Item coordinate data
# # # # # # #
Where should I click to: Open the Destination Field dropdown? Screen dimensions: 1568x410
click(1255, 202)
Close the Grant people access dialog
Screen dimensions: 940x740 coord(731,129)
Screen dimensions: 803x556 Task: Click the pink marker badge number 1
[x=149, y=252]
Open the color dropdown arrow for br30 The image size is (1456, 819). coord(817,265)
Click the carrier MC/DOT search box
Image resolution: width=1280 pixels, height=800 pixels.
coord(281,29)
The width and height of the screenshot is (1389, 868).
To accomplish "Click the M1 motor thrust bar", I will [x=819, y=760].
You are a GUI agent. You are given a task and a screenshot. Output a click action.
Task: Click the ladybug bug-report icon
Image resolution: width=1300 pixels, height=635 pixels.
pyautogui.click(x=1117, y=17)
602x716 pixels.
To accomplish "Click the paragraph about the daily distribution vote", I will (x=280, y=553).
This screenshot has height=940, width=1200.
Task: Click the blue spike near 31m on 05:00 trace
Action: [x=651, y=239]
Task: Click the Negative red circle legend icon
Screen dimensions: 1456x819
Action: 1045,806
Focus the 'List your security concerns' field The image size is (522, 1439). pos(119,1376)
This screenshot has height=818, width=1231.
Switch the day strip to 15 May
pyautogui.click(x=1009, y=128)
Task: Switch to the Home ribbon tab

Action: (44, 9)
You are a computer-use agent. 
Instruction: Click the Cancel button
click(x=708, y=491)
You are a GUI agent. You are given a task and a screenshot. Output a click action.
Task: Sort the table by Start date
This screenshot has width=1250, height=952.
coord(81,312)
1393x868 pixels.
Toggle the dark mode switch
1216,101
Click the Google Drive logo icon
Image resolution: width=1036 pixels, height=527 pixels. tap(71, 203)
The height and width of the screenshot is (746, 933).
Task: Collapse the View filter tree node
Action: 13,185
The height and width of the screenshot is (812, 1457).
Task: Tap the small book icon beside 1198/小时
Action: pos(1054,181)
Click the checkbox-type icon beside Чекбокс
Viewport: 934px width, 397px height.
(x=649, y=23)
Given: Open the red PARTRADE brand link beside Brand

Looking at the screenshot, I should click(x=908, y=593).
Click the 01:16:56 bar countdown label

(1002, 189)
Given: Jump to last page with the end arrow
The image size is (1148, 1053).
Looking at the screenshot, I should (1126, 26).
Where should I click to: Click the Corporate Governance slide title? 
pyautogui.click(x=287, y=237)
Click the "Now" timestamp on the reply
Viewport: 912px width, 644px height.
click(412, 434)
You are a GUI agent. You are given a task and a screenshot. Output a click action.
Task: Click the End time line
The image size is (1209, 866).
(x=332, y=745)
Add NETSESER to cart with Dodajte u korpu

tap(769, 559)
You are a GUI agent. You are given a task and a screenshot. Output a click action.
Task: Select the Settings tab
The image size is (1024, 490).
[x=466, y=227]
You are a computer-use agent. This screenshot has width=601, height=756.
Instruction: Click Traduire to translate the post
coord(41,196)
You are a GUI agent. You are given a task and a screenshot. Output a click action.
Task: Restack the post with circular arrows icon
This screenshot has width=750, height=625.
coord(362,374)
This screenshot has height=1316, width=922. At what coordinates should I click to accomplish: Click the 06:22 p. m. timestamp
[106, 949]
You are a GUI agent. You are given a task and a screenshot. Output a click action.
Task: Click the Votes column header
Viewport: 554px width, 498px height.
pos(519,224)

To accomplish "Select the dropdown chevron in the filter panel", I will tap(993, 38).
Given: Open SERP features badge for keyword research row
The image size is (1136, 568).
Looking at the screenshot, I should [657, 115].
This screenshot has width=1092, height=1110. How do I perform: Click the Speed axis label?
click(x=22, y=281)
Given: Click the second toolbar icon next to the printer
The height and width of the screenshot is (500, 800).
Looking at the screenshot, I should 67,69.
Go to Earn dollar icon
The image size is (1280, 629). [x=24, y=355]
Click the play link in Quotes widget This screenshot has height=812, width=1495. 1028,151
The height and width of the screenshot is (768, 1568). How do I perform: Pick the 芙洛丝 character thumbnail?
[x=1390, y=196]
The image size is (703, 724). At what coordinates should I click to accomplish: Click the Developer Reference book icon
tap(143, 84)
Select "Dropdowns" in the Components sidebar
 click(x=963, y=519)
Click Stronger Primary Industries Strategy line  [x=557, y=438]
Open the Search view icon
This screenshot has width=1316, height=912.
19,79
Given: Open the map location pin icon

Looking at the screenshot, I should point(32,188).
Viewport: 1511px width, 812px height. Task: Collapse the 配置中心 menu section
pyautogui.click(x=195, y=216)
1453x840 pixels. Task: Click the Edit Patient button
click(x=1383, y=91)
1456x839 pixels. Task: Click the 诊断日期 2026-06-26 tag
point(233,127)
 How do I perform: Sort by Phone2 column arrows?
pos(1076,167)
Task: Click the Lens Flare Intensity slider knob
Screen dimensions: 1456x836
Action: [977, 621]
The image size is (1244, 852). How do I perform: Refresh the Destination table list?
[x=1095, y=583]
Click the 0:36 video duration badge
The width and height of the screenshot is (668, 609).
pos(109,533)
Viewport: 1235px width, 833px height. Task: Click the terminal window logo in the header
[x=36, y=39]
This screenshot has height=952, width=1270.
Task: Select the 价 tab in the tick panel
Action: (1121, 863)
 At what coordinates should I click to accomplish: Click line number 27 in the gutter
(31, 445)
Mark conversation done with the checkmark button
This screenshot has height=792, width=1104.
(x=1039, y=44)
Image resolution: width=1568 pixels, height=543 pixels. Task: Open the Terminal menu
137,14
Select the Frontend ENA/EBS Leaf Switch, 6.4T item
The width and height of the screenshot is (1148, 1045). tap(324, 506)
# # # # # # #
Copy all of the rows above word for word.

Where should I click to: Open the Destination Field dropdown? Screen dimensions: 1568x410
click(1255, 202)
Close the Grant people access dialog
Screen dimensions: 940x740 coord(731,129)
Screen dimensions: 803x556 Task: Click the pink marker badge number 1
[x=149, y=252]
Open the color dropdown arrow for br30 The image size is (1456, 819). coord(817,265)
Click the carrier MC/DOT search box
Image resolution: width=1280 pixels, height=800 pixels.
coord(281,29)
The width and height of the screenshot is (1389, 868).
To accomplish "Click the M1 motor thrust bar", I will [x=819, y=760].
You are a GUI agent. You are given a task and a screenshot. Output a click action.
Task: Click the ladybug bug-report icon
Image resolution: width=1300 pixels, height=635 pixels.
pyautogui.click(x=1117, y=17)
602x716 pixels.
To accomplish "Click the paragraph about the daily distribution vote", I will (x=280, y=553).
This screenshot has height=940, width=1200.
Task: Click the blue spike near 31m on 05:00 trace
Action: [x=651, y=239]
Task: Click the Negative red circle legend icon
Screen dimensions: 1456x819
Action: 1045,806
Focus the 'List your security concerns' field The image size is (522, 1439). pos(119,1376)
This screenshot has height=818, width=1231.
Switch the day strip to 15 May
pyautogui.click(x=1009, y=128)
Task: Switch to the Home ribbon tab

Action: (44, 9)
You are a computer-use agent. 
Instruction: Click the Cancel button
click(x=708, y=491)
You are a GUI agent. You are given a task and a screenshot. Output a click action.
Task: Sort the table by Start date
This screenshot has width=1250, height=952.
coord(81,312)
1393x868 pixels.
Toggle the dark mode switch
1216,101
Click the Google Drive logo icon
Image resolution: width=1036 pixels, height=527 pixels. tap(71, 203)
The height and width of the screenshot is (746, 933).
Task: Collapse the View filter tree node
Action: 13,185
The height and width of the screenshot is (812, 1457).
Task: Tap the small book icon beside 1198/小时
Action: pos(1054,181)
Click the checkbox-type icon beside Чекбокс
Viewport: 934px width, 397px height.
(x=649, y=23)
Given: Open the red PARTRADE brand link beside Brand

Looking at the screenshot, I should click(x=908, y=593).
Click the 01:16:56 bar countdown label

(1002, 189)
Given: Jump to last page with the end arrow
The image size is (1148, 1053).
Looking at the screenshot, I should (1126, 26).
Where should I click to: Click the Corporate Governance slide title? 
pyautogui.click(x=287, y=237)
Click the "Now" timestamp on the reply
Viewport: 912px width, 644px height.
click(412, 434)
You are a GUI agent. You are given a task and a screenshot. Output a click action.
Task: Click the End time line
The image size is (1209, 866).
(x=332, y=745)
Add NETSESER to cart with Dodajte u korpu

tap(769, 559)
You are a GUI agent. You are given a task and a screenshot. Output a click action.
Task: Select the Settings tab
The image size is (1024, 490).
[x=466, y=227]
You are a computer-use agent. This screenshot has width=601, height=756.
Instruction: Click Traduire to translate the post
coord(41,196)
You are a GUI agent. You are given a task and a screenshot. Output a click action.
Task: Restack the post with circular arrows icon
This screenshot has width=750, height=625.
coord(362,374)
This screenshot has height=1316, width=922. At what coordinates should I click to accomplish: Click the 06:22 p. m. timestamp
[106, 949]
You are a GUI agent. You are given a task and a screenshot. Output a click action.
Task: Click the Votes column header
Viewport: 554px width, 498px height.
pos(519,224)

To accomplish "Select the dropdown chevron in the filter panel", I will tap(993, 38).
Given: Open SERP features badge for keyword research row
The image size is (1136, 568).
Looking at the screenshot, I should [657, 115].
This screenshot has width=1092, height=1110. How do I perform: Click the Speed axis label?
click(x=22, y=281)
Given: Click the second toolbar icon next to the printer
The height and width of the screenshot is (500, 800).
Looking at the screenshot, I should 67,69.
Go to Earn dollar icon
The image size is (1280, 629). [x=24, y=355]
Click the play link in Quotes widget This screenshot has height=812, width=1495. 1028,151
The height and width of the screenshot is (768, 1568). How do I perform: Pick the 芙洛丝 character thumbnail?
[x=1390, y=196]
The image size is (703, 724). At what coordinates should I click to accomplish: Click the Developer Reference book icon
tap(143, 84)
Select "Dropdowns" in the Components sidebar
 click(x=963, y=519)
Click Stronger Primary Industries Strategy line  [x=557, y=438]
Open the Search view icon
This screenshot has width=1316, height=912.
19,79
Given: Open the map location pin icon

Looking at the screenshot, I should point(32,188).
Viewport: 1511px width, 812px height. Task: Collapse the 配置中心 menu section
pyautogui.click(x=195, y=216)
1453x840 pixels. Task: Click the Edit Patient button
click(x=1383, y=91)
1456x839 pixels. Task: Click the 诊断日期 2026-06-26 tag
point(233,127)
 How do I perform: Sort by Phone2 column arrows?
pos(1076,167)
Task: Click the Lens Flare Intensity slider knob
Screen dimensions: 1456x836
Action: [977, 621]
The image size is (1244, 852). How do I perform: Refresh the Destination table list?
[x=1095, y=583]
Click the 0:36 video duration badge
The width and height of the screenshot is (668, 609).
pos(109,533)
Viewport: 1235px width, 833px height. Task: Click the terminal window logo in the header
[x=36, y=39]
This screenshot has height=952, width=1270.
Task: Select the 价 tab in the tick panel
Action: (1121, 863)
 At what coordinates should I click to accomplish: Click line number 27 in the gutter
(31, 445)
Mark conversation done with the checkmark button
This screenshot has height=792, width=1104.
(x=1039, y=44)
Image resolution: width=1568 pixels, height=543 pixels. Task: Open the Terminal menu
137,14
Select the Frontend ENA/EBS Leaf Switch, 6.4T item
The width and height of the screenshot is (1148, 1045). tap(324, 506)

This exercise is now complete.